Actually, we have Web on Tlx, but it calls DB service on Savis in any case, so it’s quite same situation
long RTT between to geo zones (aka, latency)
Increase number of possible failures (we should manage retries, recovery and so on)
tight coupling 2 systems and this is error prone (affect each other - pauses, down time and so on)
What is correct term for “mutual influence” when we 2 system can hurt each other (Mutual dependency or something similar)?
So let’s add cache
So let’s add cache with TTL (redis for example) and when no data in cache - let’s go to charlie
But now we need to update this cache, so we need some service to maintain the cache: according to some pre-defined frequency, it requests users and their plans and update cache
We can try to implement some type of receiving only changes by time or some data, but we can’t recognize deletes
Let’s assume we solved latency
Mutual influence (dependency) - solved partially, since we can continue to work if charlie is down, but data could be not updated (by the way - seems it’s ok for our use cases)
we added staleness and if we want to decrease the staleness effect by increasing pulling frequency - trade off with going back to “mutual influence” when both systems affect each other
Every time we update user or/and his plan, we can add async (or sync) action to, for example, Partner service and it will send some update directly to Kafka
Let’s say it’s type of pub/sub managed by our code
Another problem is our services: they are not persistent, so if DB or Partner is down - we lose data
If DB synchronous sends requests to keeper before commit, we increase latency on Charlie’s transactions - meaning keeper affect charlie
Another Problem: Charlie knows inner keeper structure, adding Kafka dependencies to trunk and so on
By adding end-point on keeper - we remove charlie knowledge about keeper inner structure, but still Charlie knows about keeper, despite of fact it shouldn’t
Still, we need to wait for commit in DB until we put data in Kafka (or we’ll lost data when DB restarted/crashed)
We flipped dependency between 2 systems. Actually, keeper depends on charlie, but implementation is in opposite way. We prefer not to do it, since it means that
Charlie knows keeper (even if we reduced coupling by introducing, hopefully, well defined endpoint to get data into keeper
We need to add (in any case and for any solution) some integration tests to verify that changes in charlie doesn’t affect keeper
CDC - capture data changes (e.g. Kafka Connect) (we currently using CDC for replicating main Oracle DB to our DR by using Oracle GoldenGate replication solution)
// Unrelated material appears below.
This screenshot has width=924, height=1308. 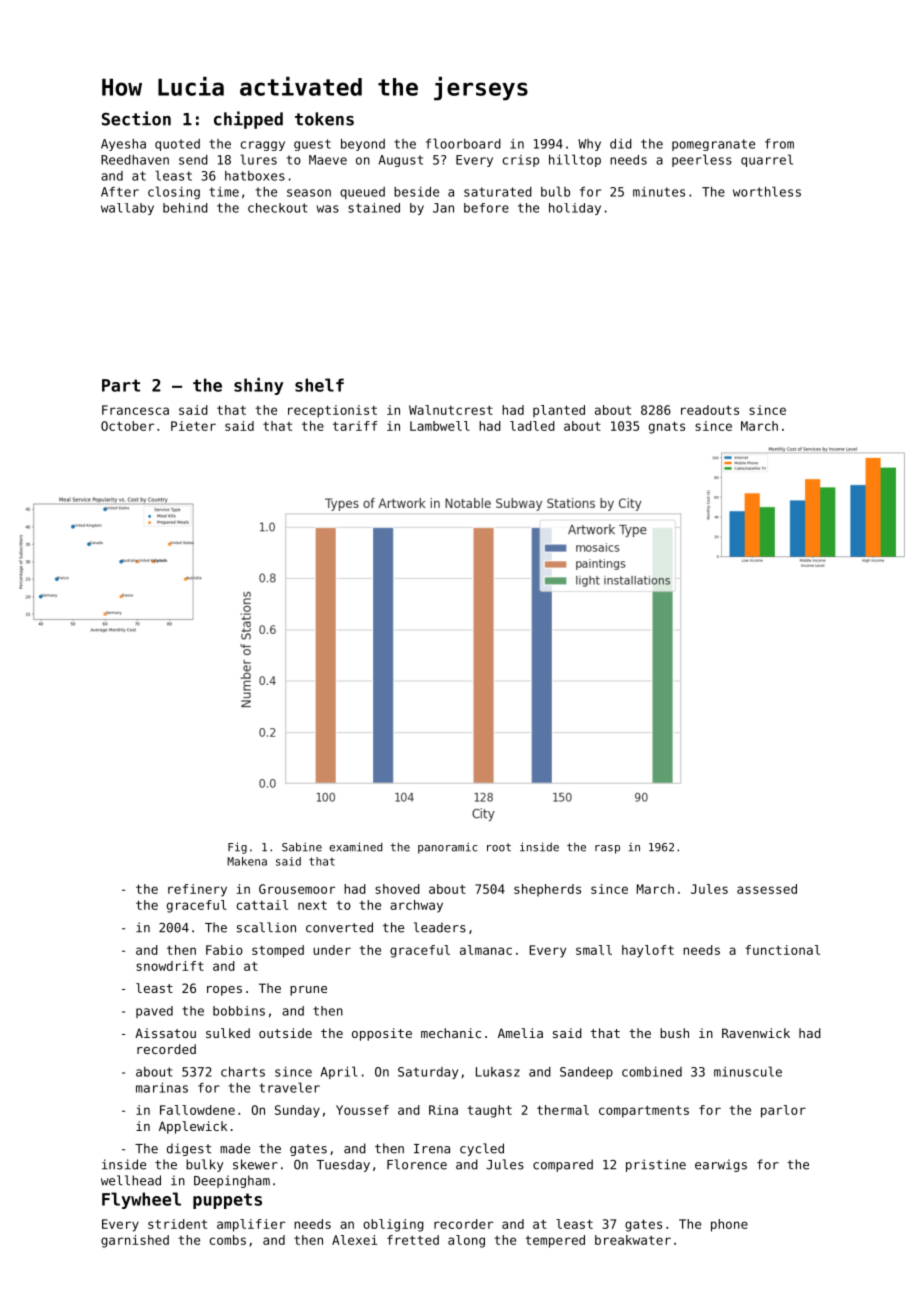 What do you see at coordinates (440, 426) in the screenshot?
I see `Lambwell` at bounding box center [440, 426].
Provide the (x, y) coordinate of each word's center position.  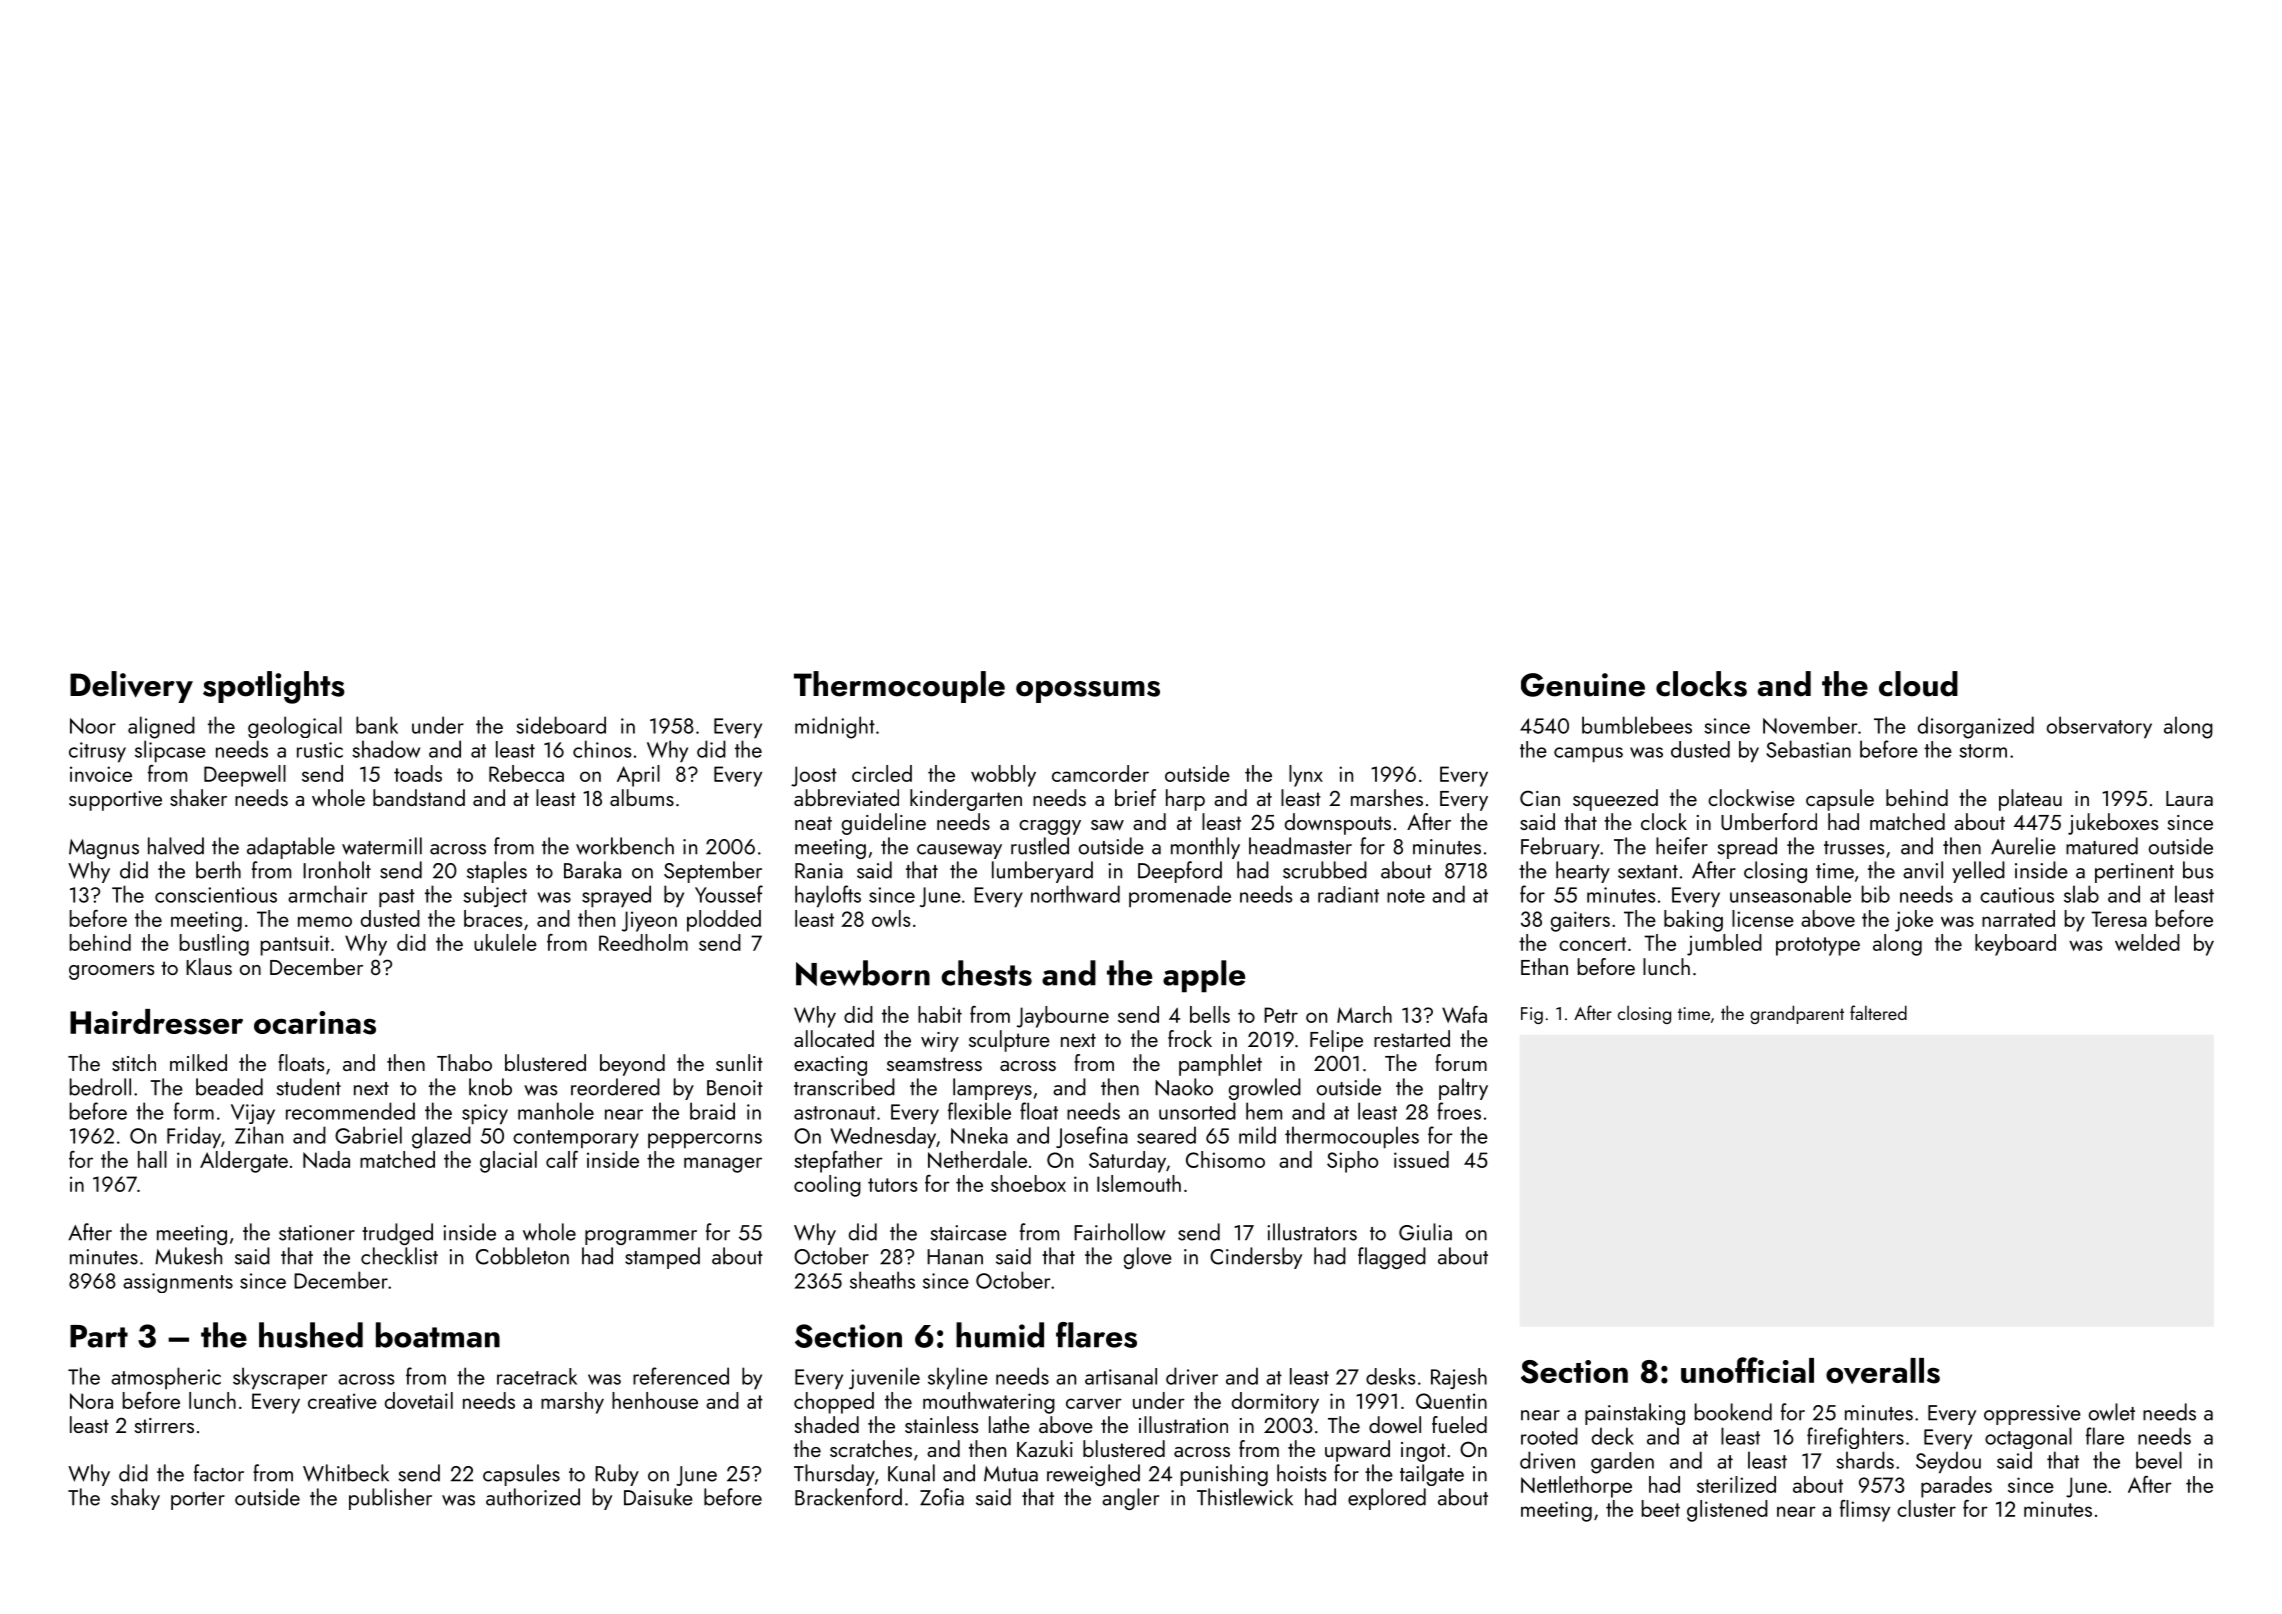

Data log - first it was used for recovering from crash without losing data
Now, let’s look into our system more precisely. Actually, we have 3 different system: the 1st is charlie, the 2nd is keeper and 3rd (actually the 1st one) is Oracle DB.
Oracle DB is our “single source of truth”. It knows nothing about other system elements and depends on nothing. Other elements of TeleMessage depend on it. For example, Oracle doesn’t know what Charlie does, and Charlie accesses Oracle to get data from it.
Keeper, actually, doesn’t depend on Charlie - it depends on Oracle DB, so nor charlie neither keeper should know each other and interact with each other
Despite of being part of Keeper system, Kafka connect is “invisible” element, so without extra attention we could “hurt” keeper. A lot of people like to call this “transparency” (Ilya calls this “magic”). When your system has “transparency” it’s very easy to forget about this element and could be difficult to maintain. This situation is bug-prone, so it should be documented good and find the way to test it to avoid bugs.